In my opinion, the main issue isn't so much that data and content were 'stolen' to create AI.

It’s only right that the knowledge base remains in the public domain.

The real problem is that we must take a stand to establish proper guardrails for a technology that could become terribly disruptive and catastrophic.

If I were the creator of an LLM, I would forbid the use of 'my' technology for horrific purposes like warfare.

It’s fine to 'steal' knowledge to train models, but only if the goal is to build a better world.

>If I were the creator of an LLM, I would forbid the use of 'my' technology for horrific purposes like warfare.

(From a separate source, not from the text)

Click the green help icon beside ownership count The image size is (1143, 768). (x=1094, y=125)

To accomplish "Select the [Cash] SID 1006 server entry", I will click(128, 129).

Again. Cool. You'd use a license right? Or terms and conditions? Jussst like the ones in GPL, Apache, and most non-commercial licenses? Ya know, the ones that were blatantly ignored? Look, I'm very much of the Jeffersonian persuasion that information cannot be "stolen" per se. However, even when I've helped myself to the occasional apple off the tree of knowledge, I don't go around assuming I'm going to go and build a damn business around it without securing good faith terms of the creator first. I have historically honored an ethic whereby a creator does in fact have some claim on how they'd like something to be used. Golden rule/moral imperative, treat others as you would have them treat you, and I would like someone looking to build a business around something of mine to talk to me first, and at least do me the courtesy of not weaponizing things.

I'm not a consequentialist. I don't cut AI companies an ethical check because they think they're doing something for the public good; particularly when it is very clear they actually aren't.

>It’s fine to 'steal' knowledge to train models, but only if the goal is to build a better world.

Who gets to define better world? I might hypothetically think something of yours being weaponized is a better world. Therefore I'm justified taking it and free from recourse from you? I don't actually think that way mind, but do you see why that's easy to say, but terrible in practice?

The Department of Defense has more money than you and me together to pay for researchers/founders/investors.